(WHAT TO DO) Reproduce every line of the entries below as a numbered list, leaving out blank lines and the pictures.

(SOURCE RECORDS)
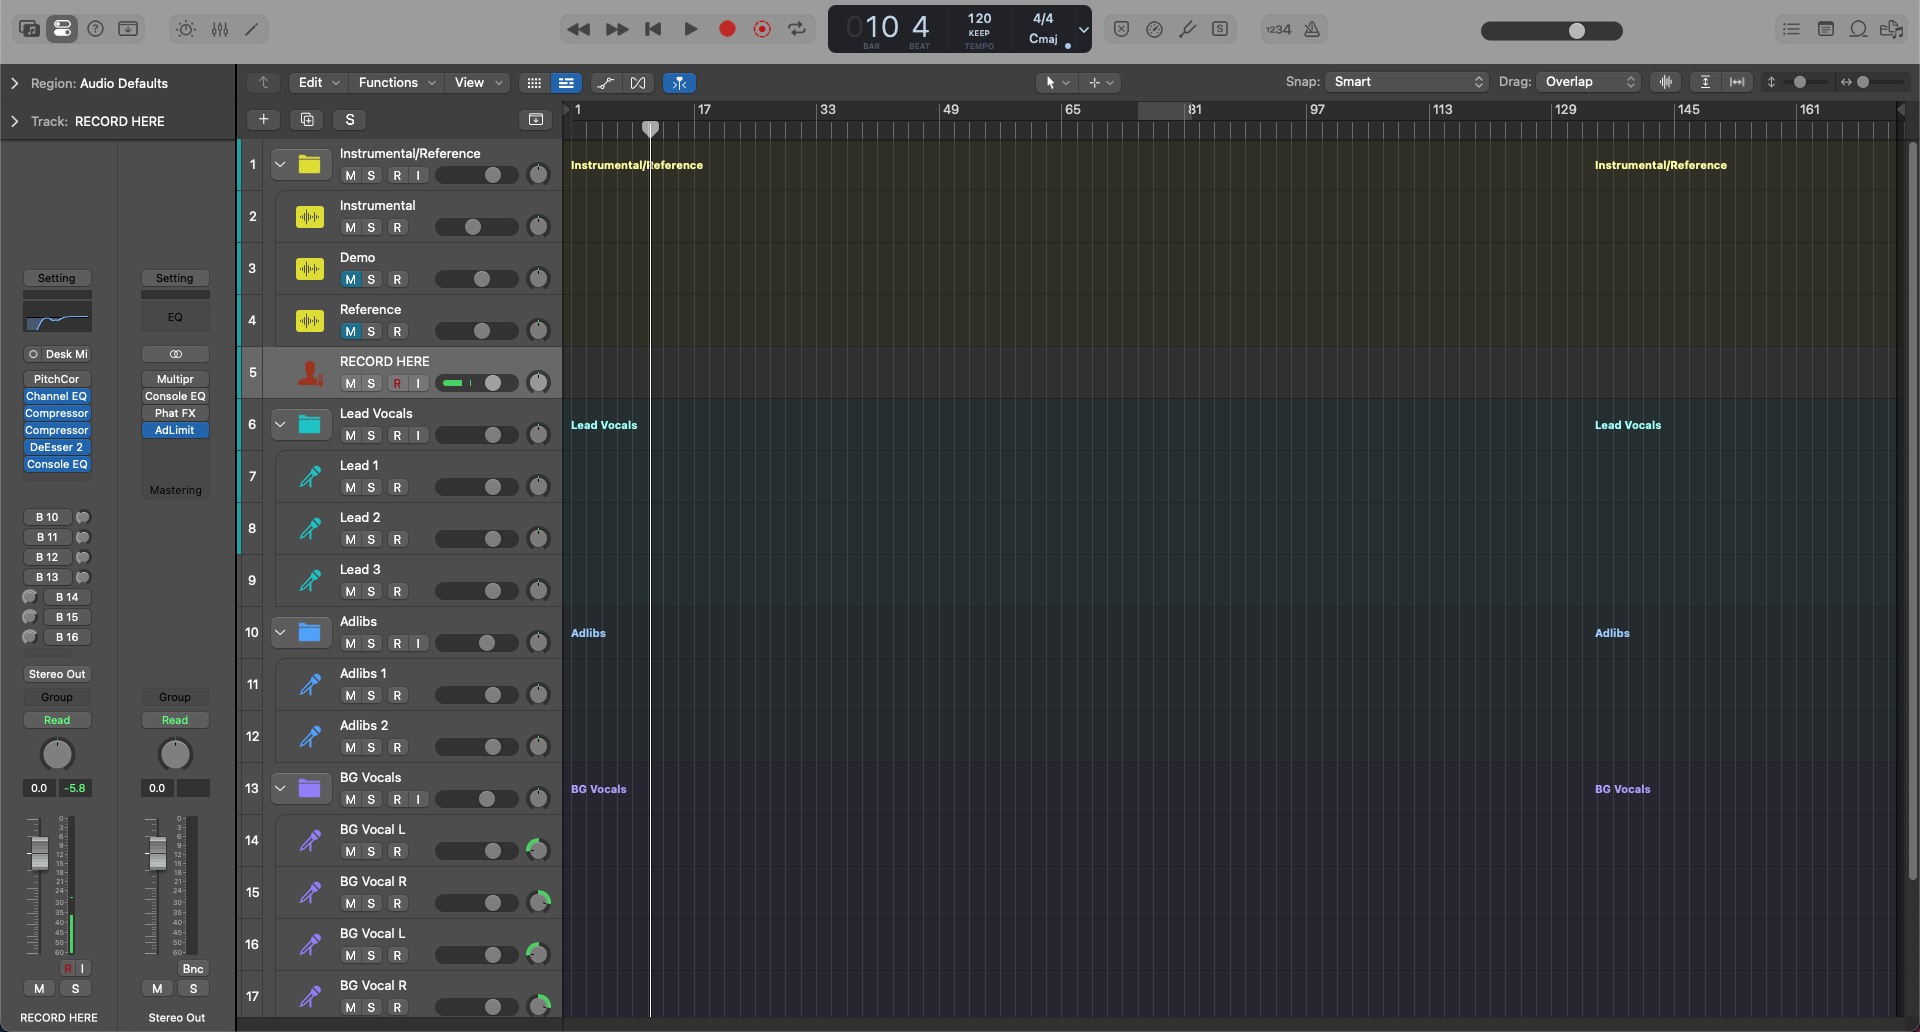Open the List Editors icon in the toolbar
Image resolution: width=1920 pixels, height=1032 pixels.
click(1791, 29)
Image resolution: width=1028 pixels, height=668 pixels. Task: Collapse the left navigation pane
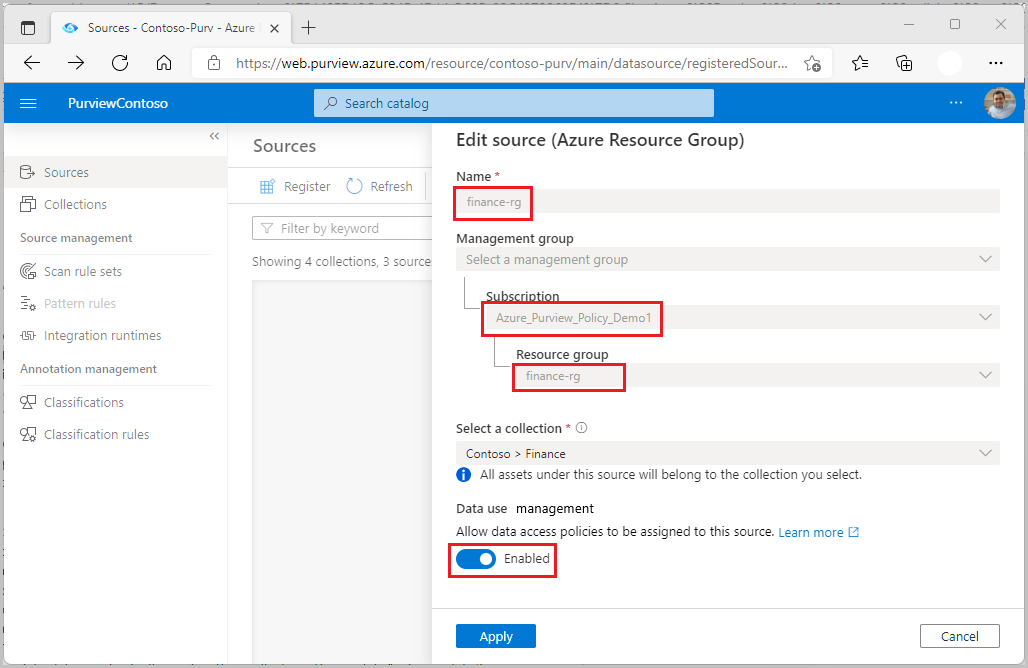pyautogui.click(x=213, y=136)
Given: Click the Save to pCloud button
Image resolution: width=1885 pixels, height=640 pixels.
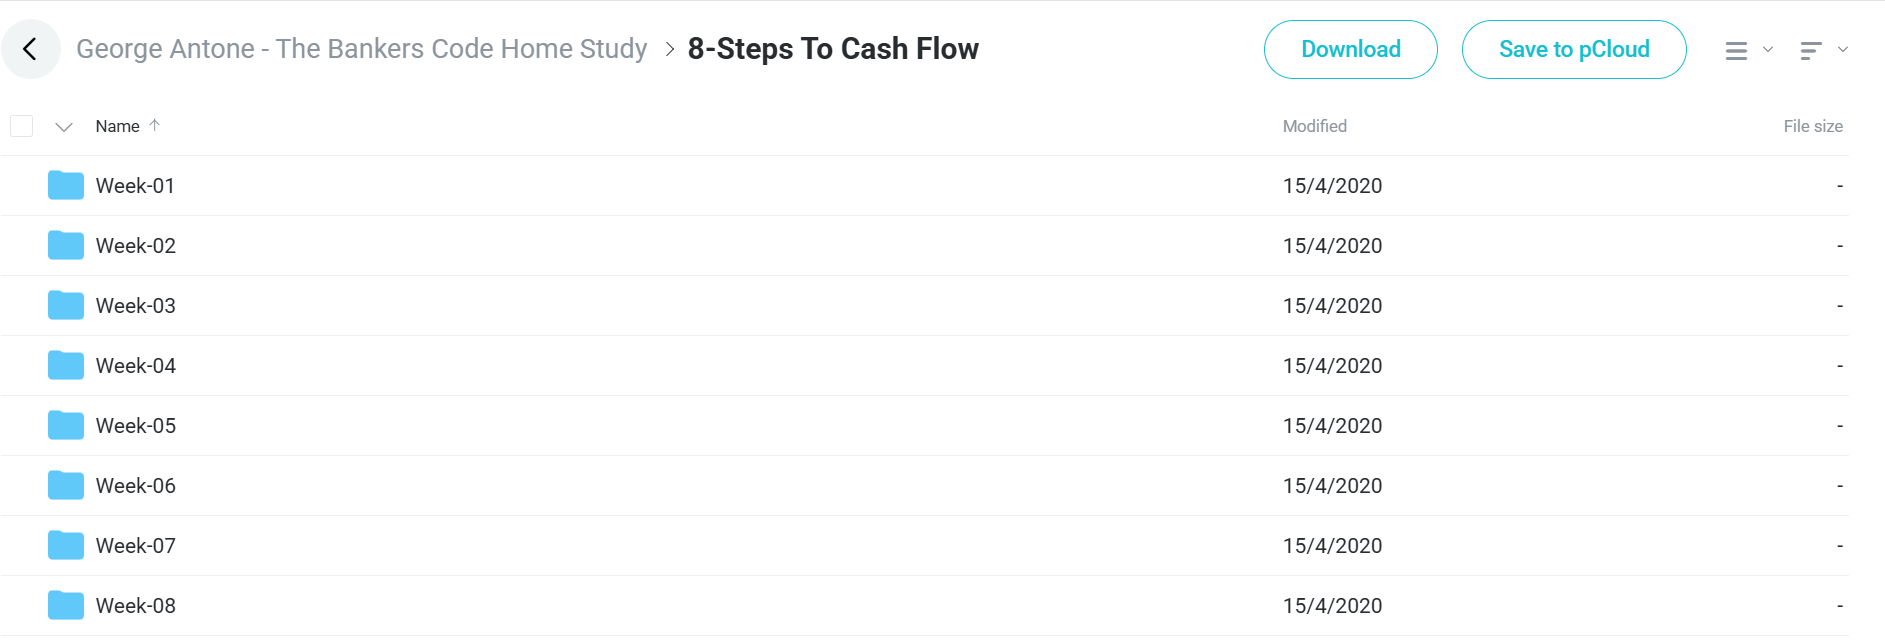Looking at the screenshot, I should (1574, 49).
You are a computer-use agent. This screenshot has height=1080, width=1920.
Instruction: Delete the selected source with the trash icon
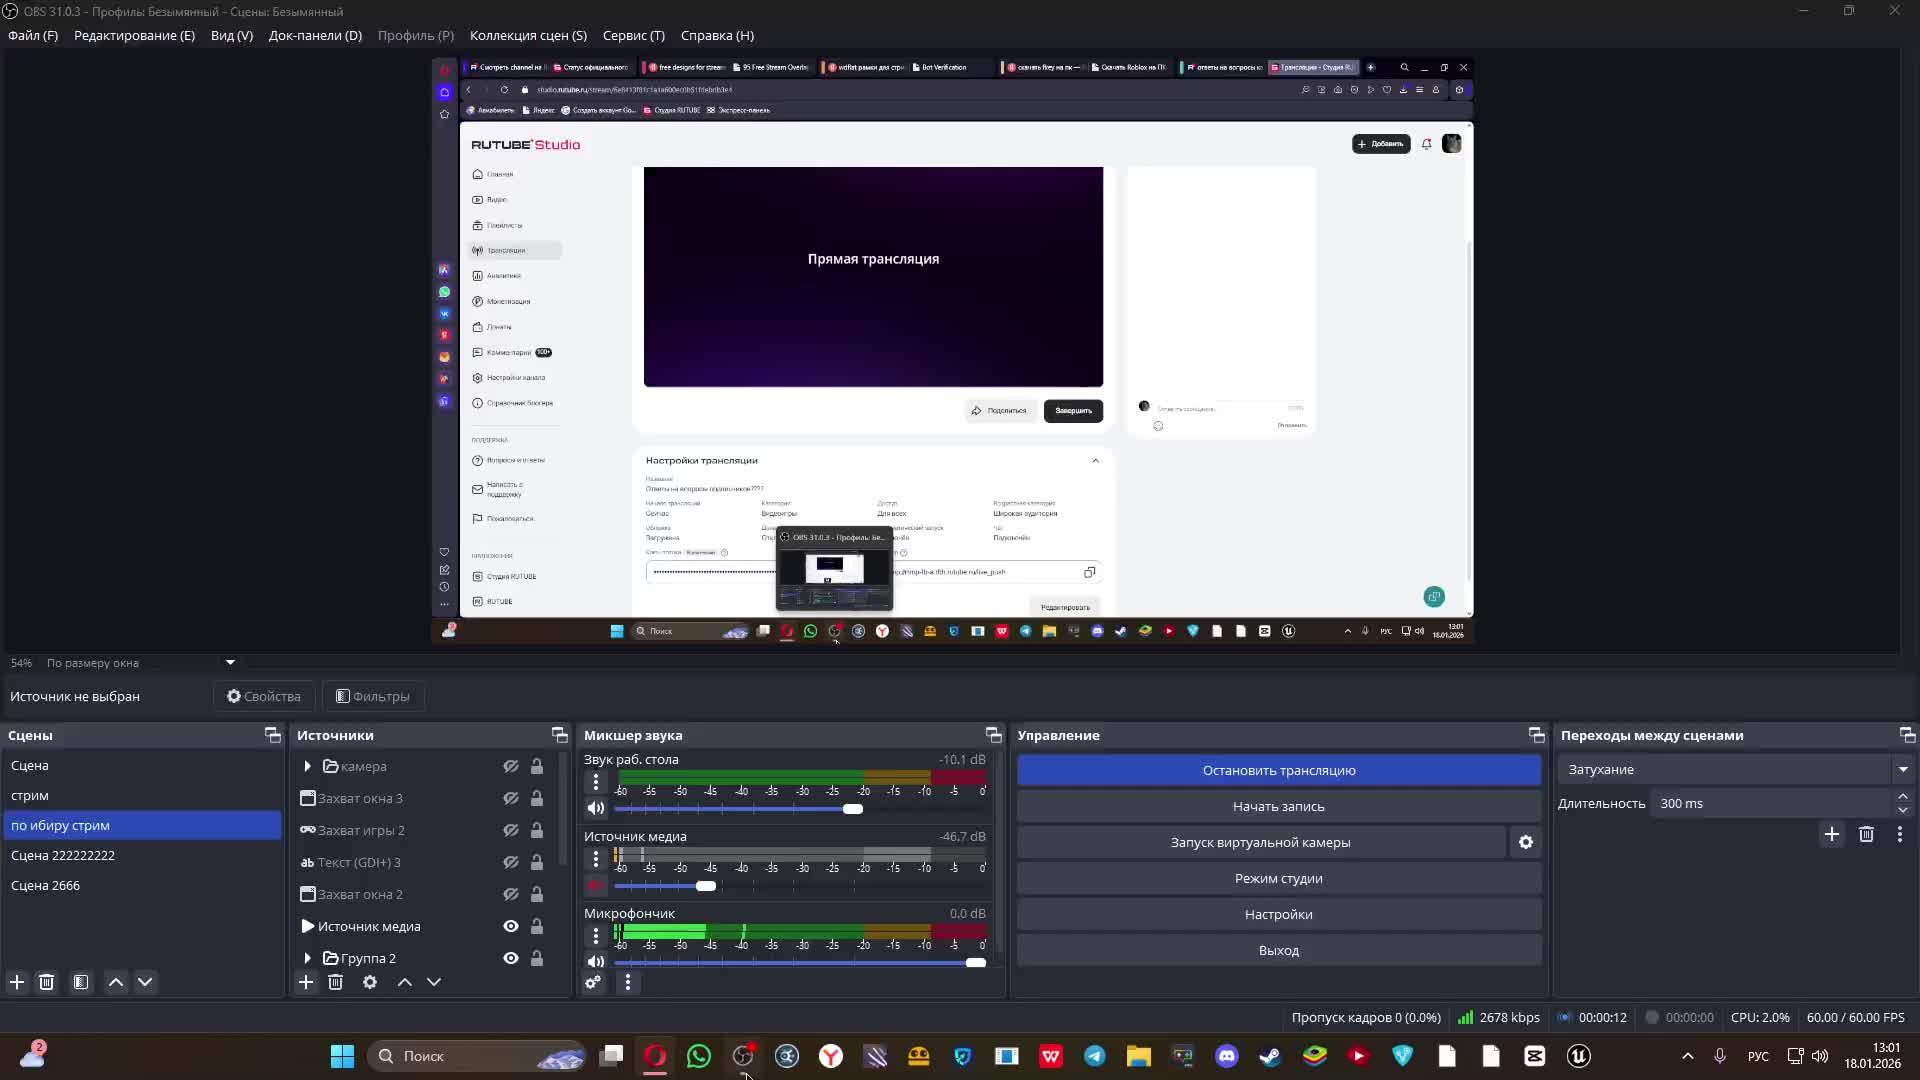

(FULL RESPONSE)
1. Open the List Editors icon in the toolbar
2. Image resolution: width=1920 pixels, height=1032 pixels.
3. click(1791, 29)
4. Image resolution: width=1028 pixels, height=668 pixels. Task: Collapse the left navigation pane
5. pyautogui.click(x=213, y=136)
6. Given: Click the Save to pCloud button
7. Image resolution: width=1885 pixels, height=640 pixels.
8. Looking at the screenshot, I should (1574, 49).
9. You are a computer-use agent. This screenshot has height=1080, width=1920.
10. Instruction: Delete the selected source with the trash icon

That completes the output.